6. Her life and her art merged
In 1942, artist Max Ernst was introduced to Tanning through the gallerist Julien Levy. Ernst was helping his then-wife Peggy Guggenheim on a major exhibition of women artists she was planning. He saw Tanning’s self-portrait Birthday 1942 on her easel in her apartment and suggested its title to mark her ‘birth’ as a surrealist artist. The painting was selected for the exhibition and within a week Ernst had moved into Tanning’s apartment. In 1946, they were married in a double ceremony with the artist, Man Ray and dancer, Juliet Browner.
7. She rejected being labelled a ‘woman artist’
Tanning was a strong believer in equality. Similarly, she didn’t want to be defined by her relationship with artist Max Ernst, stating ‘I never heard him use the word “wife” in regard to me. He was very sorry about that wife thing.’
Women artists. There is no such thing – or person. It’s just as much a contradiction in terms as ‘man artist’ or ‘elephant artist’.
Dorothea Tanning
8. She was a writer
In her later years Tanning became an accomplished writer, publishing two collections of poetry, two memoirs and a novel.
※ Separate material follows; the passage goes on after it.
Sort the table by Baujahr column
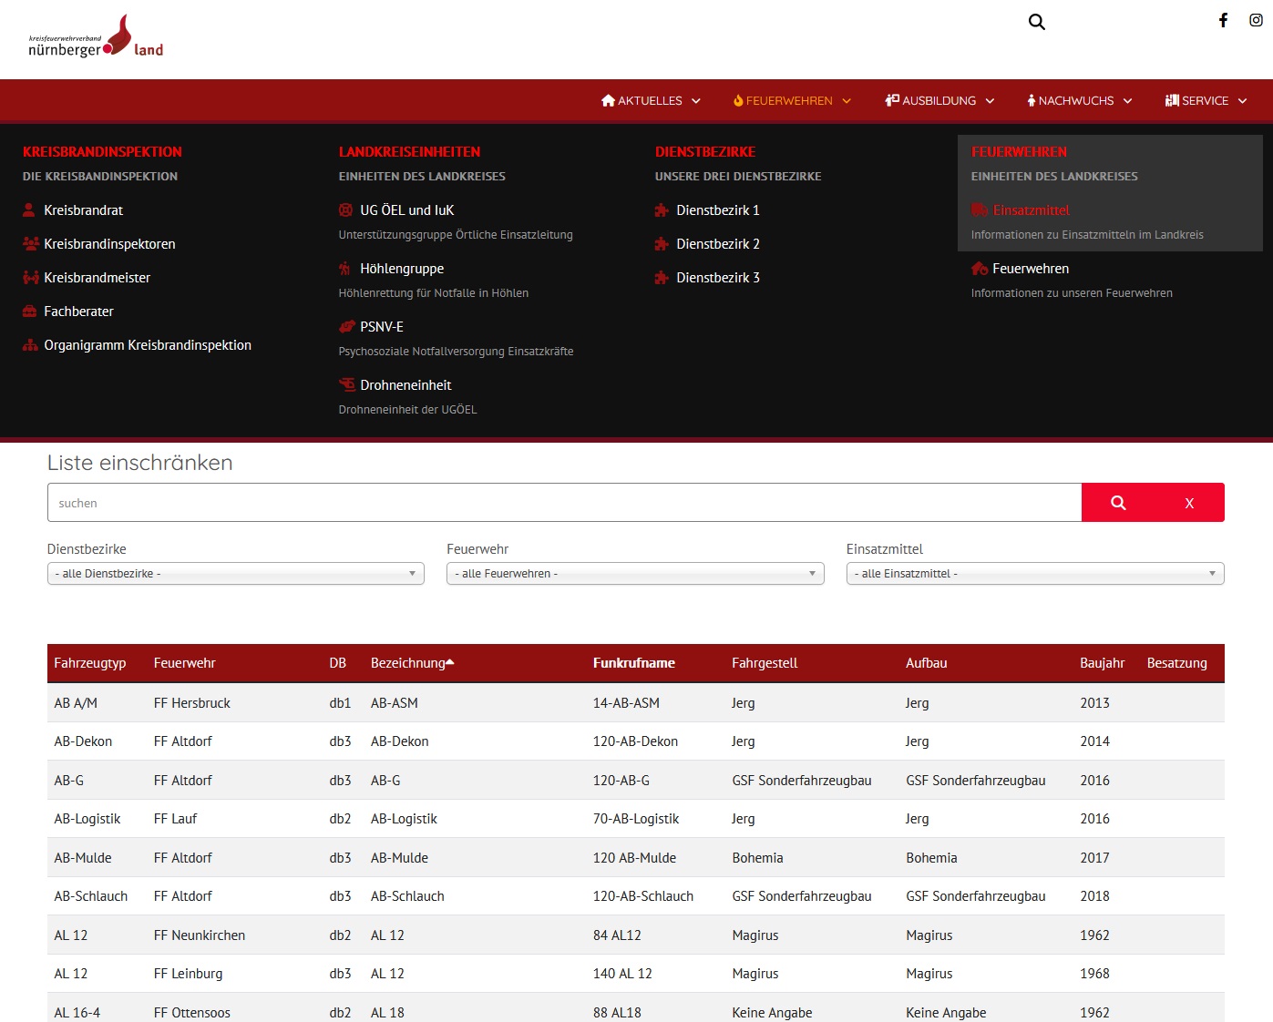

Her final collection of poetry, Coming to That, was published at the age of 101.
9. She lived and worked in different places
After leaving Galesburg in pursuit of a career as an artist, Tanning lived in Chicago and New York, later making trips to New Orleans, San Francisco and Sweden for exhibitions and to visit family.
By the mid-1940s, Tanning and Max Ernst moved to Sedona, Arizona where they built a house and spent much of the next decade. Surrounded by lizards, scorpions and snakes, Tanning described Arizona as a ‘landscape of wild fantasy’. They were visited by many other creatives here including poet Dylan Thomas, artist Marcel Duchamp and photographer Henri Cartier-Bresson.
In 1957, Tanning and Ernst moved permanently to the south of France. They stayed there until his death in 1976.
10. Dogs appear in many of her paintings
The image of the dog – often based on Max Ernst’s pet, a Lhasa Apso named Katchina – reappears in Tanning’s work. Sometimes she used the image of the dog playfully to represent herself.